External Affairs Ministry Spokesperson Arindam Bagchi on Wednesday said India constituted a high-level enquiry committee on November 18 to look into all the relevant aspects of the matter.
Following the FT report, US National Security Council spokeswoman Adrienne Watson said the issue is being treated with "utmost seriousness."
The Washington Post on Wednesday reported that the Biden administration was so concerned after discovering the plot to assassinate the Sikh separatist that it sent CIA director William J Burns and director of National Intelligence Avril Haines to India in August and October respectively to demand investigation and hold to account those responsible.
On Wednesday, federal prosecutors "expect to file a new indictment against an Indian national charged in June with paying a hitman to kill the Sikh separatist", the Post said, quoting unnamed people familiar with the matter.
Bagchi said the US side shared some "inputs" pertaining to nexus between organised criminals, gun runners and terrorists and that India takes such inputs seriously since they impinge on "our national security interests as well" and that relevant departments were examining the issue.
He said India will take necessary follow-up action based on the findings of the enquiry committee.
It is learnt that it will be a multi-agency probe.

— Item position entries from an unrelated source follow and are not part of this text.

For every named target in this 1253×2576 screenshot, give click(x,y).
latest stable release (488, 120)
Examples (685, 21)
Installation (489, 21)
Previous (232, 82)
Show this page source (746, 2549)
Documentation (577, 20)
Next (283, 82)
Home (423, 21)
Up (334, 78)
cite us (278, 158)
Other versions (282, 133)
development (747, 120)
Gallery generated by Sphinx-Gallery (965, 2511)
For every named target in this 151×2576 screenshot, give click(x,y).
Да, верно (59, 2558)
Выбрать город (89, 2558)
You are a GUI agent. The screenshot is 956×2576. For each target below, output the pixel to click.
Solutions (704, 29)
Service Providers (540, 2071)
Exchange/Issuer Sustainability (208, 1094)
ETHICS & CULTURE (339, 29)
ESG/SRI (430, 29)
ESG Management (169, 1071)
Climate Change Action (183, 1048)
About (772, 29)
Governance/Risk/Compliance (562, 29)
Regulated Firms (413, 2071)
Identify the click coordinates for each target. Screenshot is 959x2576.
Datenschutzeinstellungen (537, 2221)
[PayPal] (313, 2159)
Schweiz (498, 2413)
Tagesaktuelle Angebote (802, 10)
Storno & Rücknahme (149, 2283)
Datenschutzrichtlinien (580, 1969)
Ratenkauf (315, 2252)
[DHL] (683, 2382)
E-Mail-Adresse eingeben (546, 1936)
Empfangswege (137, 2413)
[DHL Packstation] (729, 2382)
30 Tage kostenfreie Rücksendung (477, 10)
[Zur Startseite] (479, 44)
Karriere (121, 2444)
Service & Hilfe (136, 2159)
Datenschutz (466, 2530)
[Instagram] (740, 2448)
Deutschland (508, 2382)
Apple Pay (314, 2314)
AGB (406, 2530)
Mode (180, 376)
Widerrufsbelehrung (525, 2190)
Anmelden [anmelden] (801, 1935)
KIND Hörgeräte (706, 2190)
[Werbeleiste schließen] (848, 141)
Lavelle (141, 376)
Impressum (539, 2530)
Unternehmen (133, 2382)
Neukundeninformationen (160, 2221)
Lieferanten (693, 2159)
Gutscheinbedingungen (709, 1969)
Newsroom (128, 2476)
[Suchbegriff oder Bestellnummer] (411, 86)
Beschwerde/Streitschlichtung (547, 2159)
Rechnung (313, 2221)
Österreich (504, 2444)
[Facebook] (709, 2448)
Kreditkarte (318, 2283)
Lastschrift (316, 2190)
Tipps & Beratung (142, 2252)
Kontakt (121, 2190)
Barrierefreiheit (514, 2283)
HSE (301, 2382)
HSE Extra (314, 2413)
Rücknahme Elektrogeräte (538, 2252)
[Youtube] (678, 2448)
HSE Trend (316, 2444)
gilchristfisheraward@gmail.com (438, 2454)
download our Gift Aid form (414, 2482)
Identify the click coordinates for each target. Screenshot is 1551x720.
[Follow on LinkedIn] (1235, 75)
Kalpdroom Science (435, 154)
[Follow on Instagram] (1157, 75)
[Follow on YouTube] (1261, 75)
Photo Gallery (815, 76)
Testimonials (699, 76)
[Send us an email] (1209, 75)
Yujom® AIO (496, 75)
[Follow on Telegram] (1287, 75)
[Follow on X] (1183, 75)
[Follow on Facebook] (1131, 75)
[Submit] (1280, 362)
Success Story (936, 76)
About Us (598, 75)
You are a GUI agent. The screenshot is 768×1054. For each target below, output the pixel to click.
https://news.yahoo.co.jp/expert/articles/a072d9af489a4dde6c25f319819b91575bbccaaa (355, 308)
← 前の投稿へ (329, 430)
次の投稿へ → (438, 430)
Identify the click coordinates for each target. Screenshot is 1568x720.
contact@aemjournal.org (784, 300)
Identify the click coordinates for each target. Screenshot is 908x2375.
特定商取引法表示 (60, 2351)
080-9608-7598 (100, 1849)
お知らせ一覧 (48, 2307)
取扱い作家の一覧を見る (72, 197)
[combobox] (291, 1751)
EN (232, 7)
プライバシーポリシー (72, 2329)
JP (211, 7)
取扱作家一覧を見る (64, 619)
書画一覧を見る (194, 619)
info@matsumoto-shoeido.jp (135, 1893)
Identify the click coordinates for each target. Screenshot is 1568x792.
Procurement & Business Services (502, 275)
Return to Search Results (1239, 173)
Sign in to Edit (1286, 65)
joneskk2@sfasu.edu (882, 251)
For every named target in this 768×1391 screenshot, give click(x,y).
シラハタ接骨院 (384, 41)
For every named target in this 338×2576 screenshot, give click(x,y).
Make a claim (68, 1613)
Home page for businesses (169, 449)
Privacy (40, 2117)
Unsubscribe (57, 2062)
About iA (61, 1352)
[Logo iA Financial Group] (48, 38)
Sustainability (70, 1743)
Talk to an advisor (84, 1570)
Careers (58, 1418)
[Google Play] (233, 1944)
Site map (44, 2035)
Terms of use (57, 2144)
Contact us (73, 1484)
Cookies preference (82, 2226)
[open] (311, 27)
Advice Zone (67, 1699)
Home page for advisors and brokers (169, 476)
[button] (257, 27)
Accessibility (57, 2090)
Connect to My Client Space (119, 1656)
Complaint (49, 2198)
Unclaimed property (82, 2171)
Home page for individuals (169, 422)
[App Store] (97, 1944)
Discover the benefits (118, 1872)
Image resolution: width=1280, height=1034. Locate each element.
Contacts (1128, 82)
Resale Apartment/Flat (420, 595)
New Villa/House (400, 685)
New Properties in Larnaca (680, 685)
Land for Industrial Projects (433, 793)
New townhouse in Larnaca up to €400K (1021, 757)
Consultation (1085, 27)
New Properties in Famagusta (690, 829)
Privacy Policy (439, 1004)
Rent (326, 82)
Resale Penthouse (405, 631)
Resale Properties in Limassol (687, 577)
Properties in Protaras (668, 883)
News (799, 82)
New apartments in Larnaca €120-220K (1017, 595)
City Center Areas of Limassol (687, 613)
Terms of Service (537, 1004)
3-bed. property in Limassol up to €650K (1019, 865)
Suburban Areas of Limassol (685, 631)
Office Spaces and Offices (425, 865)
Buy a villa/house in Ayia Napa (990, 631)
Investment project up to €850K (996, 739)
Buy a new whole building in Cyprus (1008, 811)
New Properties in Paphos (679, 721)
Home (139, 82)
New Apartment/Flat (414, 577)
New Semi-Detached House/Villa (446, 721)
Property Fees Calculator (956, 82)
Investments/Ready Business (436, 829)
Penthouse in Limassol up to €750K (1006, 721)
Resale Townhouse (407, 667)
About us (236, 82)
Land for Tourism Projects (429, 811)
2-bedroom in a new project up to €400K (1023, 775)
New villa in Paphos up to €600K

However, there was no official word on its composition.
Pannun, a Sikh extremist and known to be an American and Canadian citizen, is a leader of the so called 'Sikhs for Justice'. He is wanted by Indian probe agencies on various terror charges.
"We have already said that during the course of discussions with the US on bilateral security cooperation, the US side shared some inputs pertaining to nexus between organized criminals, gun runners, terrorists and others," Bagchi said.
He was responding to a media query on the issue.
"We had also indicated that India takes such inputs seriously since they impinge on our national security interests as well, and relevant departments were already examining the issue," he said, referring to his comments on the matter last week.
"In this context, it is informed that on November 18, the Government of India constituted a high-level Enquiry Committee to look into all the relevant aspects of the matter," he added.
Washington's allegations relating to the failed plot came weeks after Canadian Prime Minister Justin Trudeau alleged that there was a "potential" involvement of Indian agents in the killing of Khalistani separatist Hardeep Singh Nijjar in a Vancouver suburb in June.
India had strongly rejected Trudeau's charges.
National Security Council spokeswoman Watson told AP that the issue is being treated with "utmost seriousness."
"We are treating this issue with utmost seriousness, and it has been raised by the US Government with the Indian Government, including at the senior-most levels," National Security Council spokeswoman Adrienne Watson said.
"Indian counterparts expressed surprise and concern," she said.
Bagchi last week said the US side shared some inputs pertaining to nexus between organised criminals, gun runners and terrorists which were a "cause of concern" for both countries.
"During the course of recent discussions on India-US security cooperation, the US side shared some inputs pertaining to nexus between organized criminals, gun runners, terrorists and others," he had said.
He said the inputs are a "cause of concern" for both countries and they decided to take necessary follow up action.
"On its part, India takes such inputs seriously since it impinges on our own national security interests as well. Issues in the context of US inputs are already being examined by relevant departments," he had said.